- [HOW TO COMPLETE THIS TASK]:
Format the records as a Markdown table with columns Row and Line, one numbered row per line. Use only the part that opens with the line containing "Identify the location of y-tick-label: 42.0." and closes with the line containing "coordinates (468, 1014).", and leave out blank lines.

============

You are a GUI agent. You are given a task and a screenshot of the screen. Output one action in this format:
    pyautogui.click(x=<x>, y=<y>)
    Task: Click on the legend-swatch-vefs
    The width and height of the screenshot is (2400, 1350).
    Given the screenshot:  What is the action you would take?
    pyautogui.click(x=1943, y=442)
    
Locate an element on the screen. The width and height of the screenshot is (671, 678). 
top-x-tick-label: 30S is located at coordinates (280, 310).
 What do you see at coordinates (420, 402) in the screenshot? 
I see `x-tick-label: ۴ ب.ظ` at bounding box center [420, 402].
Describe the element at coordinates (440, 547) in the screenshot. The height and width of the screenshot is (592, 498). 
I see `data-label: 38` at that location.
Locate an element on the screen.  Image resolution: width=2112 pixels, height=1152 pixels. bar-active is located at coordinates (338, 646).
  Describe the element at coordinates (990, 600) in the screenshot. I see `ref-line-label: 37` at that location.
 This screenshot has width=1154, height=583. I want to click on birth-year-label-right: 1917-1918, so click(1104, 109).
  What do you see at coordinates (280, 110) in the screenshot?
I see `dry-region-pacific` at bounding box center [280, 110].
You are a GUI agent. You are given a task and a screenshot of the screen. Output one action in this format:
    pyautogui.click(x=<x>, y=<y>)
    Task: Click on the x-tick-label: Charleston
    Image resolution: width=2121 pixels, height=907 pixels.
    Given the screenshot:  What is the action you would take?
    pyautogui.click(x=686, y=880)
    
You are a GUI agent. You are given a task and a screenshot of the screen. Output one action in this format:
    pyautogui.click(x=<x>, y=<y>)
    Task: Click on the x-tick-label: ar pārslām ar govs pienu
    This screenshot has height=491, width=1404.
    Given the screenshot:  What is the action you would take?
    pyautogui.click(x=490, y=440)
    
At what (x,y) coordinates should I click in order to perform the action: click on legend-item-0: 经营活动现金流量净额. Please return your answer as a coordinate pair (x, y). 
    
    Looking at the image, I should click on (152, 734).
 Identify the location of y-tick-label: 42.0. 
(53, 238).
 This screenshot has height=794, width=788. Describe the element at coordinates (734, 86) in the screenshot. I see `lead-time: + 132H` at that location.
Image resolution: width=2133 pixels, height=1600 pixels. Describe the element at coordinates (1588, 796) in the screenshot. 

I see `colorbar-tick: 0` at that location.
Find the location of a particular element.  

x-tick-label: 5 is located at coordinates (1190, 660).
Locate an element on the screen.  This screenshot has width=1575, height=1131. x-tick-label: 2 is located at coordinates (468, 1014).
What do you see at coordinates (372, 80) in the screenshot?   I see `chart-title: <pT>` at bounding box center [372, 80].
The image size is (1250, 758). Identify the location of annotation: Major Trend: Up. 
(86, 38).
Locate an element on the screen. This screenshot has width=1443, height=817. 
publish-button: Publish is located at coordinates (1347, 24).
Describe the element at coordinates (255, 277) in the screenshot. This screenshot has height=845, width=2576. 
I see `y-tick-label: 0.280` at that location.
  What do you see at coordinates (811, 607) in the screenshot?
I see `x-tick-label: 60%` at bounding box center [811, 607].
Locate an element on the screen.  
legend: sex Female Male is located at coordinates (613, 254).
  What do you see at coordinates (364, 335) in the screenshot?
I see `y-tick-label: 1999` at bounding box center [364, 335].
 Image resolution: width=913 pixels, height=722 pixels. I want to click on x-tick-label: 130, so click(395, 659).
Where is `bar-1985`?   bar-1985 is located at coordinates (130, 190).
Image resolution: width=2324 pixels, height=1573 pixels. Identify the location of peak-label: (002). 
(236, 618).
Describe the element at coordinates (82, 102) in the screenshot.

============

- [TASK SOLUTION]:
| Row | Line |
|---|---|
| 1 |  Identify the location of y-tick-label: 42.0.  |
| 2 | (53, 238). |
| 3 |  This screenshot has height=794, width=788. Describe the element at coordinates (734, 86) in the screenshot. I see `lead-time: + 132H` at that location. |
| 4 | Image resolution: width=2133 pixels, height=1600 pixels. Describe the element at coordinates (1588, 796) in the screenshot.  |
| 5 | I see `colorbar-tick: 0` at that location. |
| 6 | Find the location of a particular element.   |
| 7 | x-tick-label: 5 is located at coordinates (1190, 660). |
| 8 | Locate an element on the screen.  This screenshot has width=1575, height=1131. x-tick-label: 2 is located at coordinates (468, 1014). |